Le gigantisme urbain et les modes de vie contemporains composent des agglomérations qui ne sont ni vertueuses écologiquement, ni socialement durables. Au-delà des découpages bureaucratiques, valorisant l’échelle locale, la « biorégion » incarne un projet d’espaces vivables, dans une perspective atteignable à condition de ralentissement et de décroissance des grandes zones urbaines.

La mondialisation de l’économie oppose le local au global. Elle reconfigure, sans cesse, les territoires avec ses délocalisations/relocalisations des entreprises, mais aussi avec l’extension du commerce en ligne et les innombrables activités numérisées qui semblent hors-sol. À la « fin de la géographie » annoncée naguère par Paul Virilio, certaines et certains œuvrent pour inscrire leur existence dans des lieux qu’ils ménagent avec une grande attention environnementale.
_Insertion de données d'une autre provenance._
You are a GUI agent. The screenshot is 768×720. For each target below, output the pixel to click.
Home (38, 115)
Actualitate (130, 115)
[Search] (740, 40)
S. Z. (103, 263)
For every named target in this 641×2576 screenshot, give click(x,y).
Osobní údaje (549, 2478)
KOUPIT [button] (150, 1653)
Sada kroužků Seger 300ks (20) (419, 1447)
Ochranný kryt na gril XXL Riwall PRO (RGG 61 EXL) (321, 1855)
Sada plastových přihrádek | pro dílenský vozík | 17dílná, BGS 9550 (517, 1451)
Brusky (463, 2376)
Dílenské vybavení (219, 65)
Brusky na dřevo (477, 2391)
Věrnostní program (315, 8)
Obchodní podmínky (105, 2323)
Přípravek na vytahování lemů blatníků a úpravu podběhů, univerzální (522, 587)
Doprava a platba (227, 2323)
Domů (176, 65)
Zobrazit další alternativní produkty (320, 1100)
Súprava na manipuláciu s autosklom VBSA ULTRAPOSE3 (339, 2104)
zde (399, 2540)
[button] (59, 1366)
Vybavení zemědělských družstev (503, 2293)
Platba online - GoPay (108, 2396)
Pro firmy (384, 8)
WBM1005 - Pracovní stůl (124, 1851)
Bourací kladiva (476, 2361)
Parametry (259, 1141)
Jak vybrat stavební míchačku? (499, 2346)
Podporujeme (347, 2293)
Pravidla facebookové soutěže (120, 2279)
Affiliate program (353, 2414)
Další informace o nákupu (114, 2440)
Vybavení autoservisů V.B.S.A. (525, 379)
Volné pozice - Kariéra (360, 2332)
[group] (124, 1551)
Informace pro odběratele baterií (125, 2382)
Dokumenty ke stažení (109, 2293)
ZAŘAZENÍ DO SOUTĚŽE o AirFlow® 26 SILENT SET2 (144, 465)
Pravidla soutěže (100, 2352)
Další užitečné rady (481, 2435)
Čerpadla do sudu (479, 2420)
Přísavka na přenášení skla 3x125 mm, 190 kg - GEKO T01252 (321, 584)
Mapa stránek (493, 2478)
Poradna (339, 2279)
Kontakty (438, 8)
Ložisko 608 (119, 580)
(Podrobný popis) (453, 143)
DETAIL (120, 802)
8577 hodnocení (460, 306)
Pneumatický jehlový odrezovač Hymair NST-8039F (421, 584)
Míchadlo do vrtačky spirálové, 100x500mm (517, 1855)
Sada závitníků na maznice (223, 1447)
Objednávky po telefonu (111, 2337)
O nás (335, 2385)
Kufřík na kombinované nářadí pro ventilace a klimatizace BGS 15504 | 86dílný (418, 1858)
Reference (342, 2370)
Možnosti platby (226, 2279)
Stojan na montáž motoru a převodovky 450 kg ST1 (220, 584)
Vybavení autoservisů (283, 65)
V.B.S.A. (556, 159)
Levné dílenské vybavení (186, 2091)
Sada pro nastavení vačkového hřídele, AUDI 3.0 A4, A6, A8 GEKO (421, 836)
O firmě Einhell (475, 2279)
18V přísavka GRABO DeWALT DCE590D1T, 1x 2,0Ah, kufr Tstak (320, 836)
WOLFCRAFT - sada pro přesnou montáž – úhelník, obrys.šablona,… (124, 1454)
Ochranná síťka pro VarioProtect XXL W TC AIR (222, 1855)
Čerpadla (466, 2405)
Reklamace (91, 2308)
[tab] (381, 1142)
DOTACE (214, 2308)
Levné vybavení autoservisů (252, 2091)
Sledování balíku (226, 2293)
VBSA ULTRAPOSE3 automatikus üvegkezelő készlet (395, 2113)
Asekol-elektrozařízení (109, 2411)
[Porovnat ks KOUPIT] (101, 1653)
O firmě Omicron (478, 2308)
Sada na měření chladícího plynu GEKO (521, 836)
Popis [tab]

De nombreux territoires possèdent des atouts sous-valorisés, leur délimitation échappe souvent aux découpages administrativo-politiques, au point où la création de biorégions correspondrait aux exigences contemporaines du mieux-vivre. De quoi s’agit-il ?

Région et régionalisme

C’est vraisemblablement à la suite de sa lecture d’un article du géographe Élisée Reclus (1830- 1905), « The Evolution of Cities » (Contemporary Review, 67, 1895), que Patrick Geddes (1854-1932) examine les transformations qui remodèlent toute ville, tel un organisme vivant, ayant à la fois une dimension écologique et une autre humaine. C’est ce qu’il représente en 1909 dans un diagramme montrant une valley section avec ses données physiques, climatiques, naturelles, techniques, géographiques. C’est cette étude type d’une vallée qu’il transpose à la « région », au sens géographique mais aussi botanique et zoologique du terme. Patrick Geddes adopte la trilogie Place (« lieu »), Work (« activités ») et Folk (« peuple »), qu’il emprunte à Frédéric Le Play, pour étudier une région et associer ses habitants à imaginer leur devenir. Du reste, il n’hésite pas à lui substituer une autre triade, plus environnementale : territory, occupations et organisms. Ce penseur atypique ignore la notion de « biorégion urbaine » mais pas celle de « région urbaine » (Region City), qu’il examine attentivement en y dressant les cartes des plantes et des arbres, des animaux, des fleuves et rivières, des montagnes et collines, etc. Tout cet ensemble, encore « sauvage » ou déjà « cultivé », du monde vivant qui confère à un site ses paysages et ses qualités organiques.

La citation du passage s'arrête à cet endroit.